(WHAT THE EXERCISE ASKS): For the data below, give again exactly the lines from the one containing "Open the How It Works page" through the one containing "The width and", both ends included, and no others.

(SUPPLIED DATA):
----

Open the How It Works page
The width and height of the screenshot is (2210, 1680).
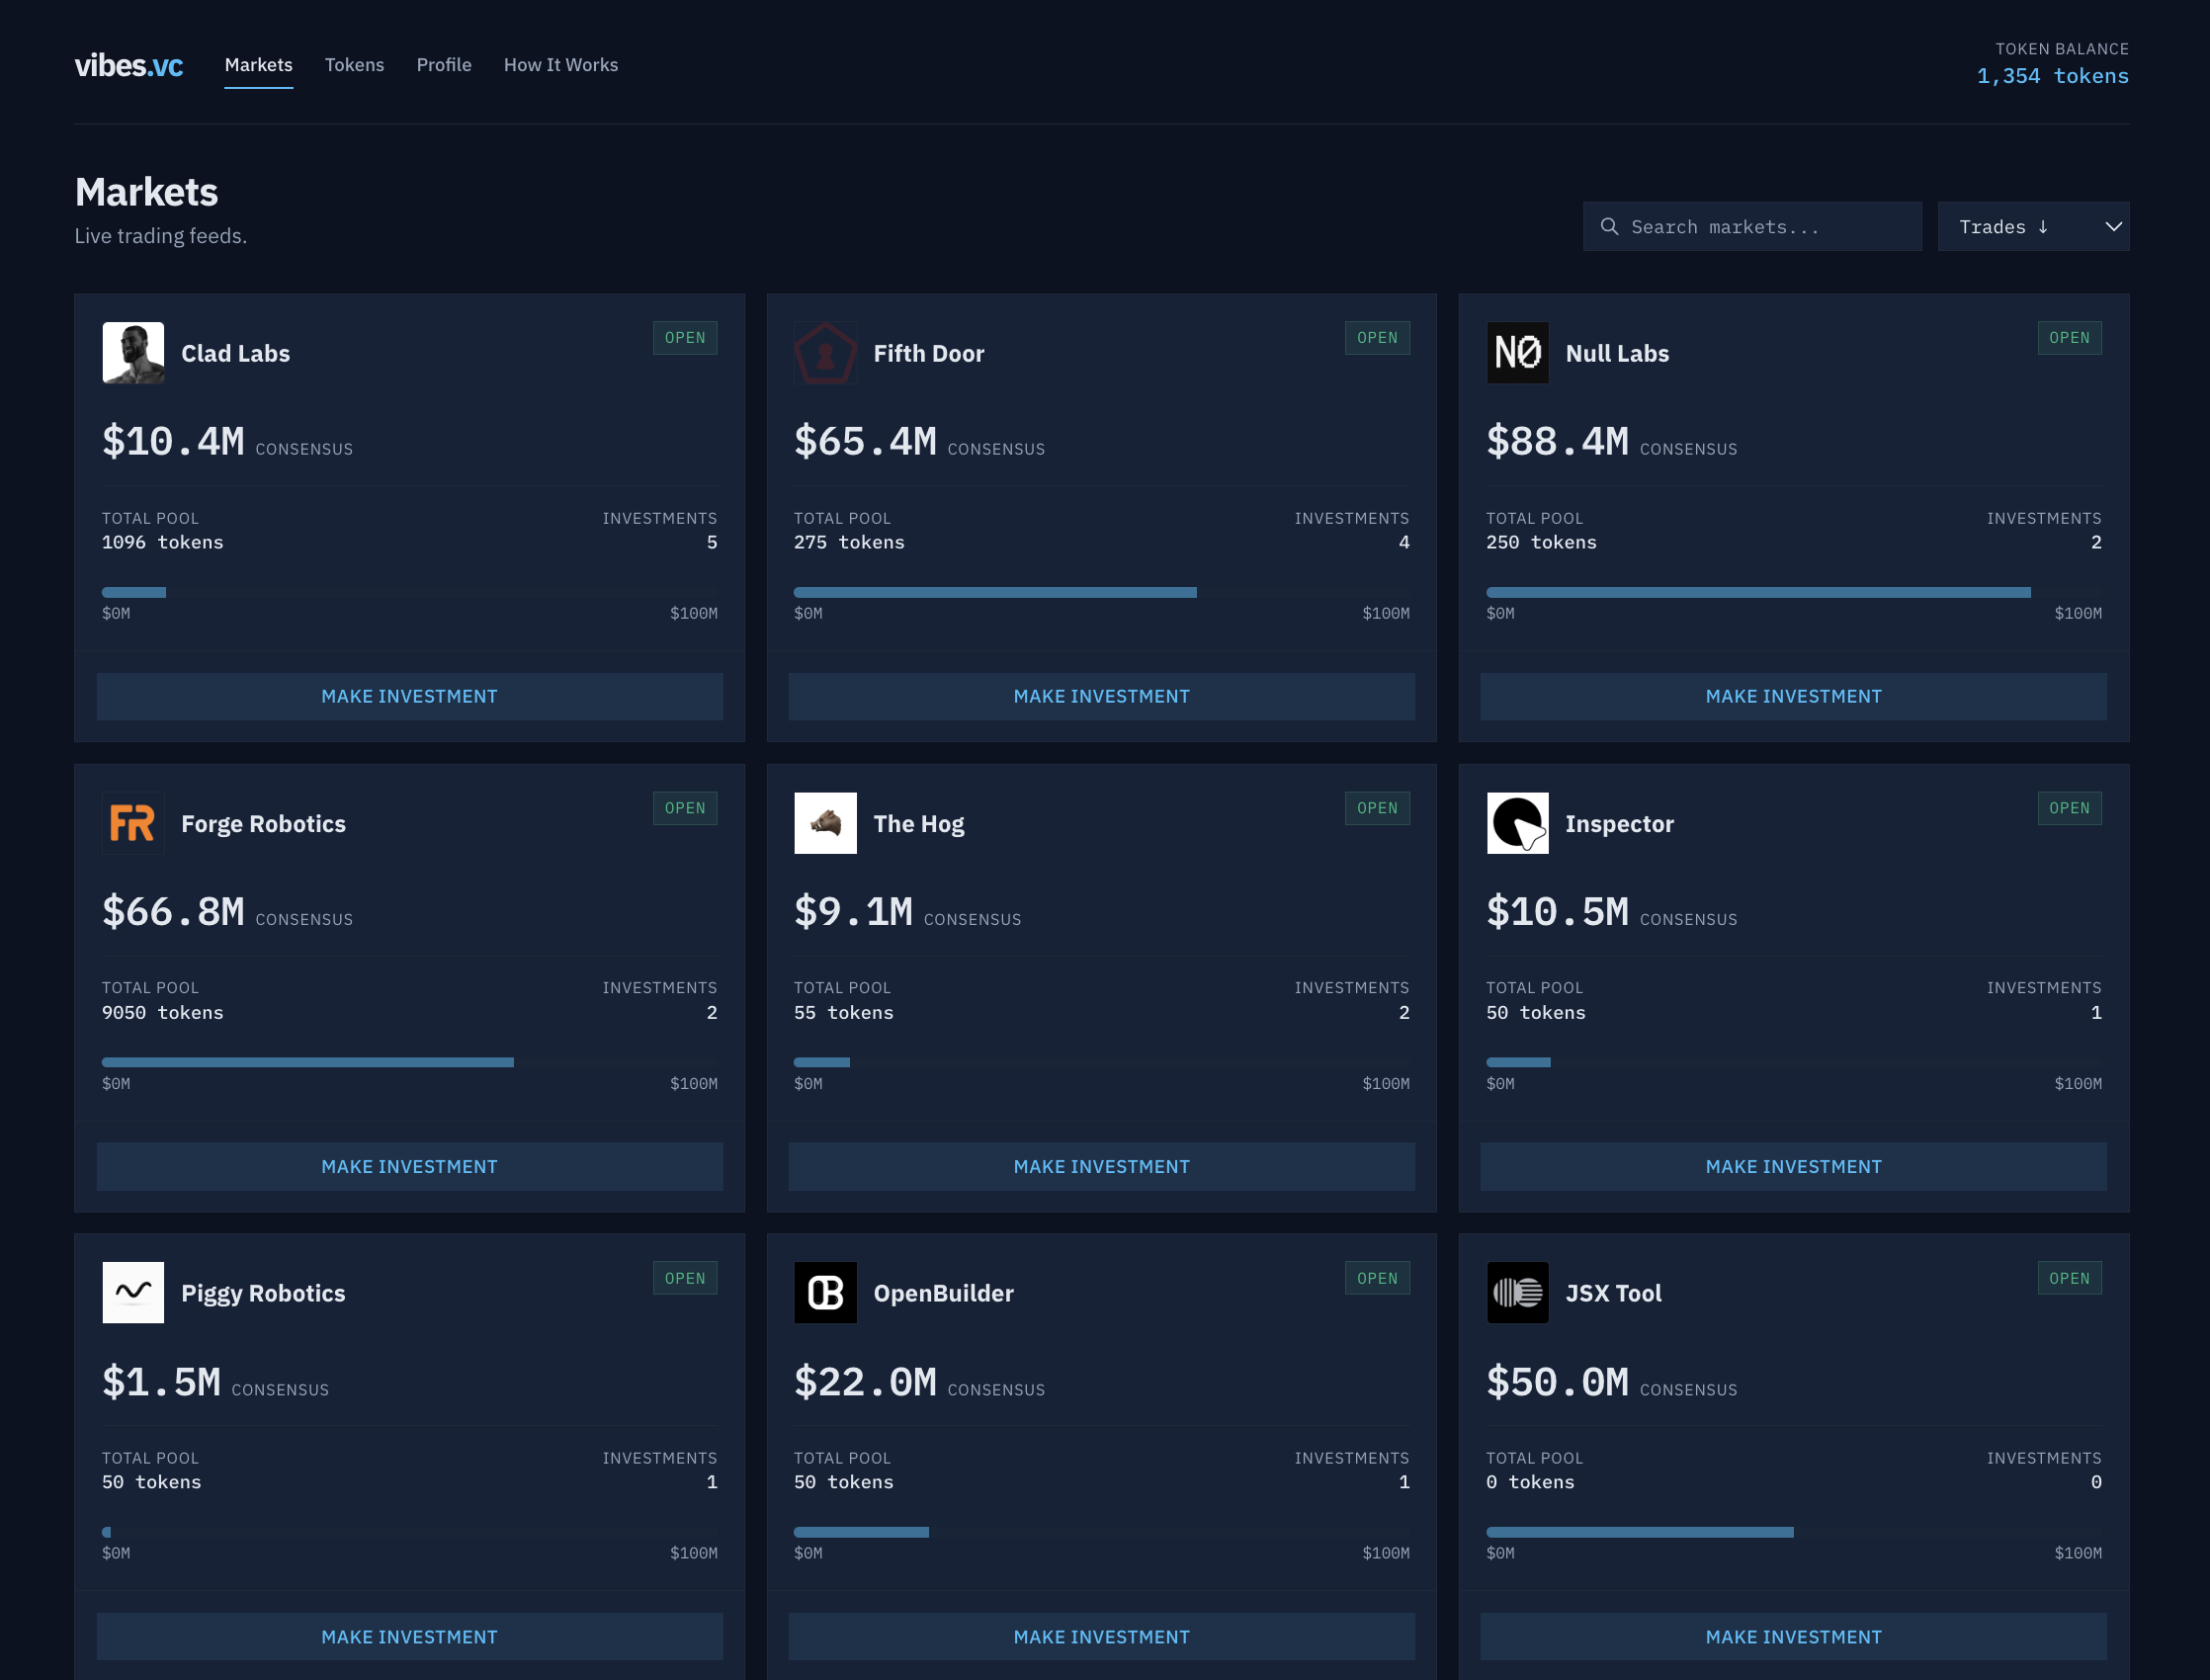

----

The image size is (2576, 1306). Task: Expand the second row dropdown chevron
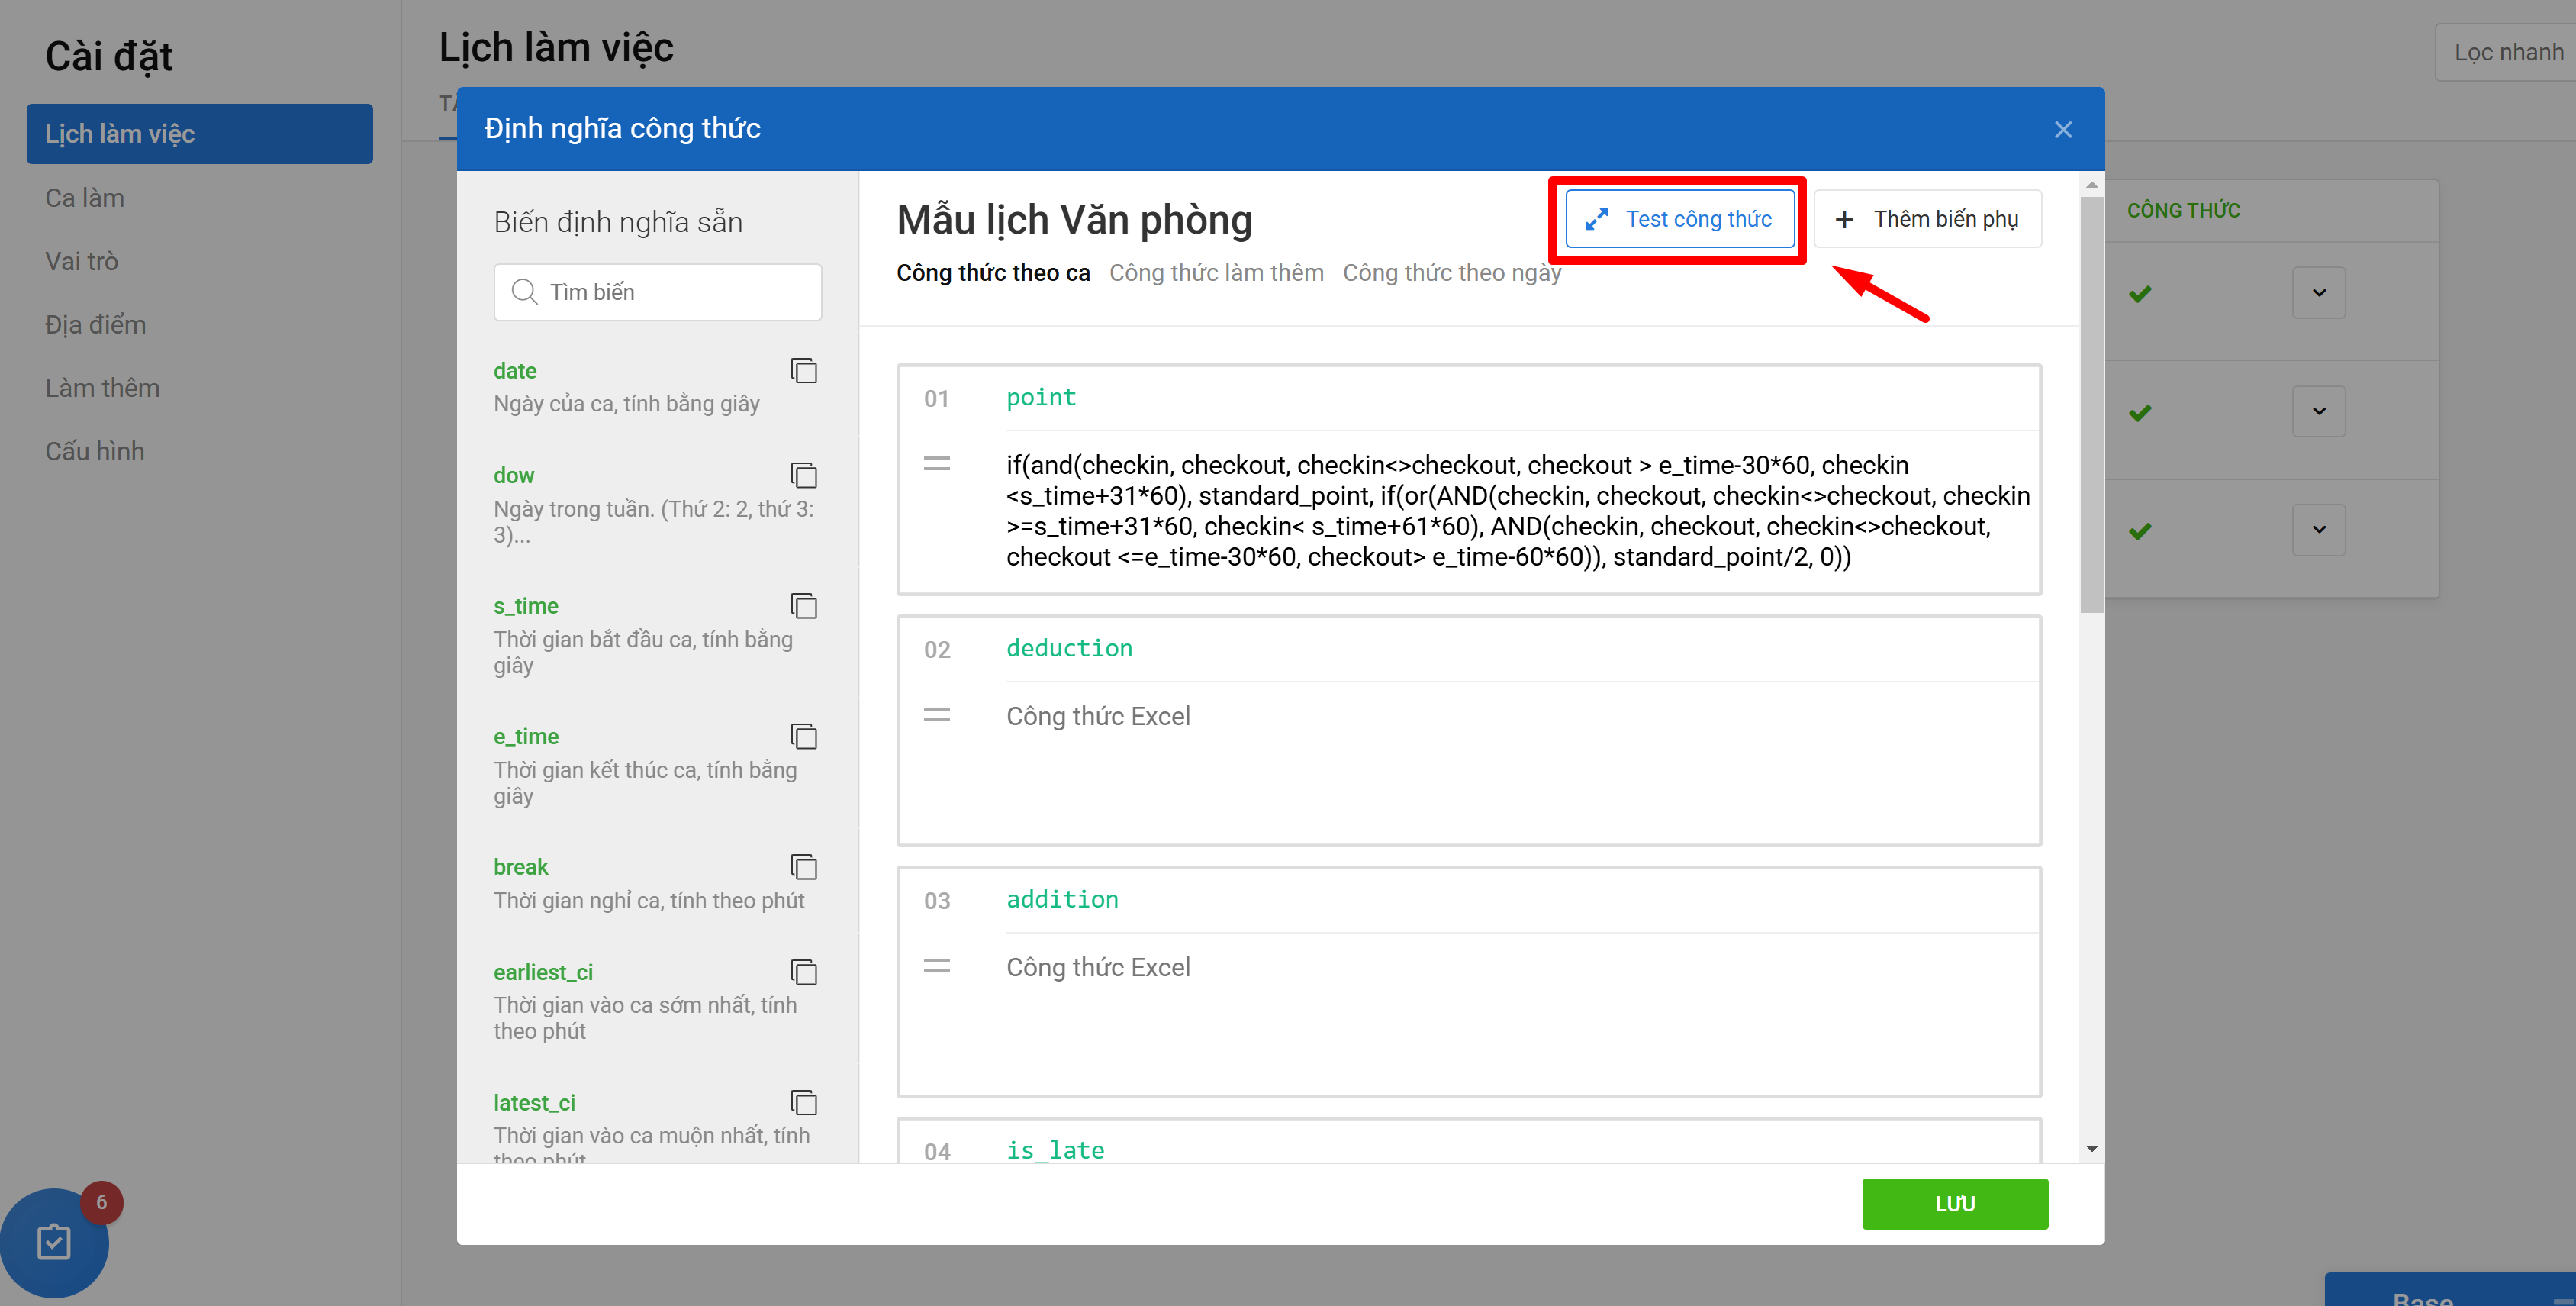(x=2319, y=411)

----

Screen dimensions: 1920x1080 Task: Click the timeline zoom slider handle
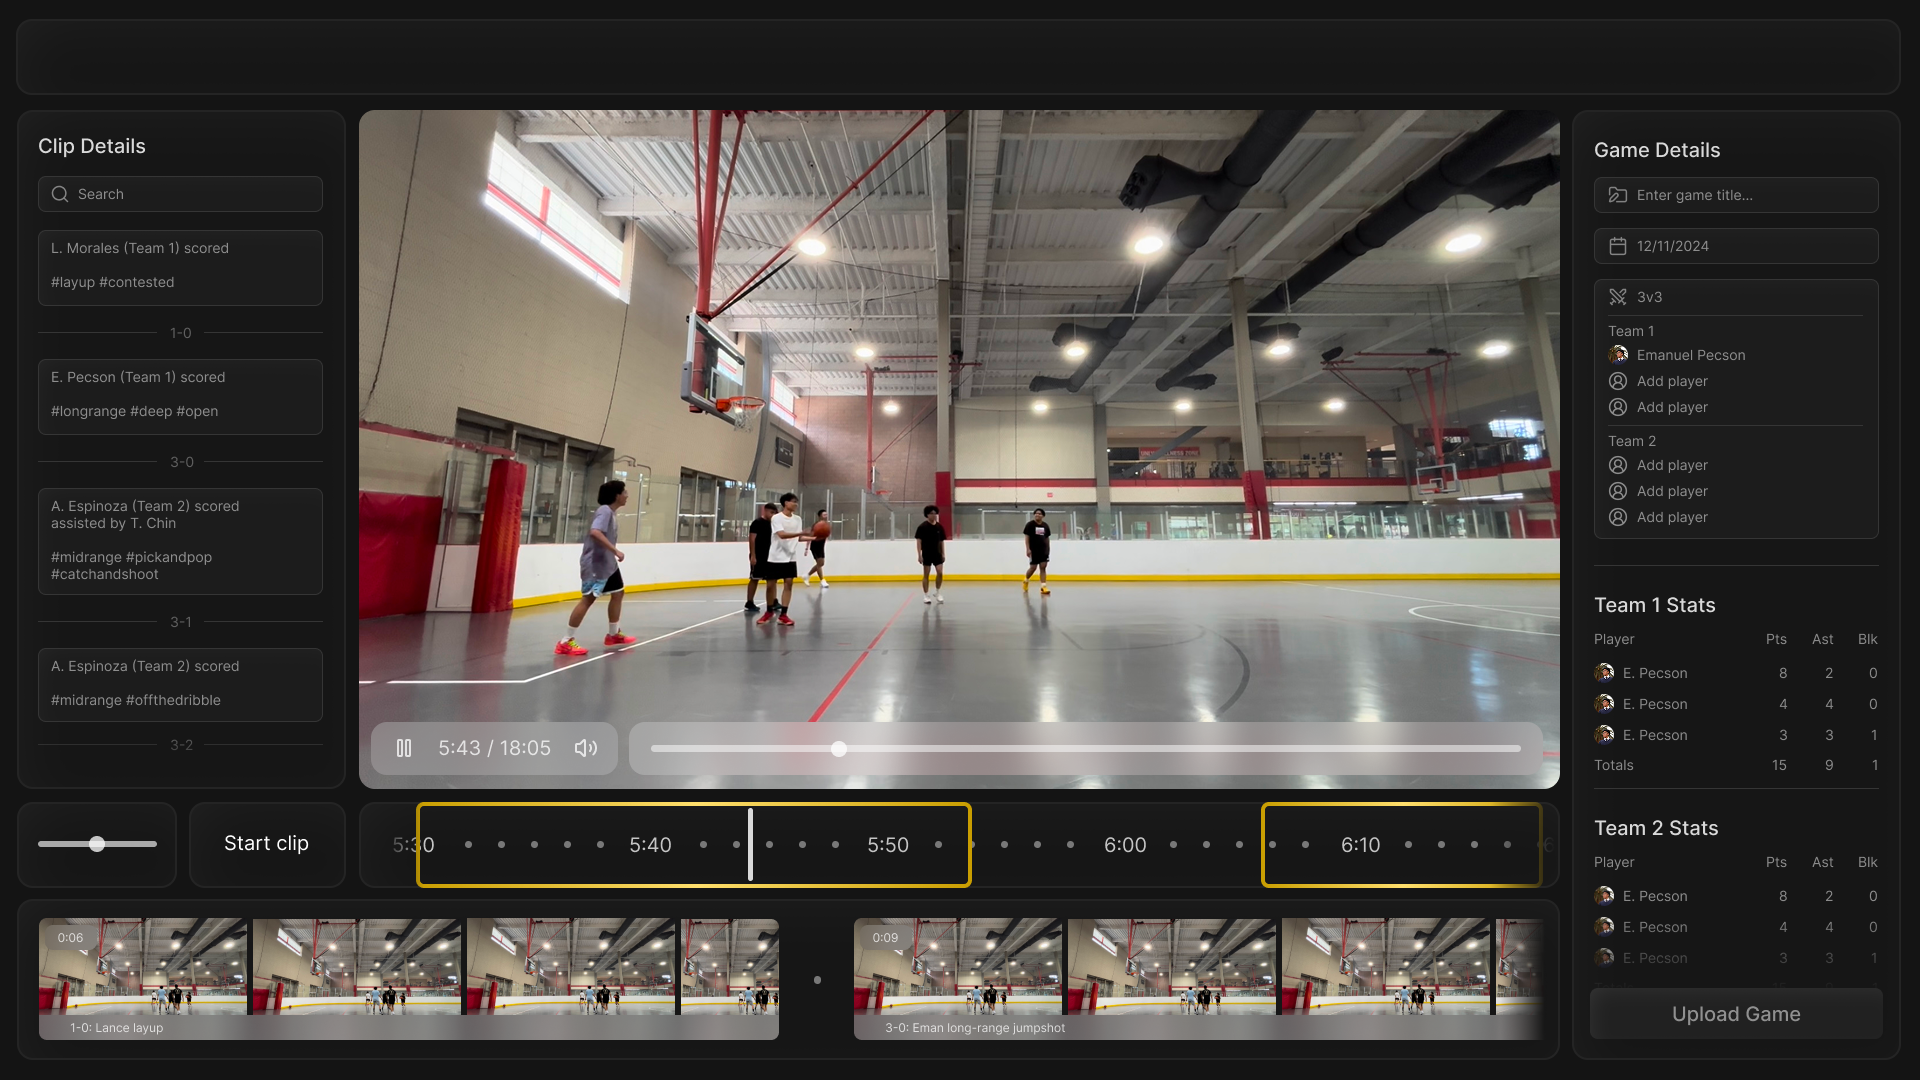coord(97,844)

----

(EXERCISE OUTPUT):
Open the How It Works page
The width and height of the screenshot is (2210, 1680).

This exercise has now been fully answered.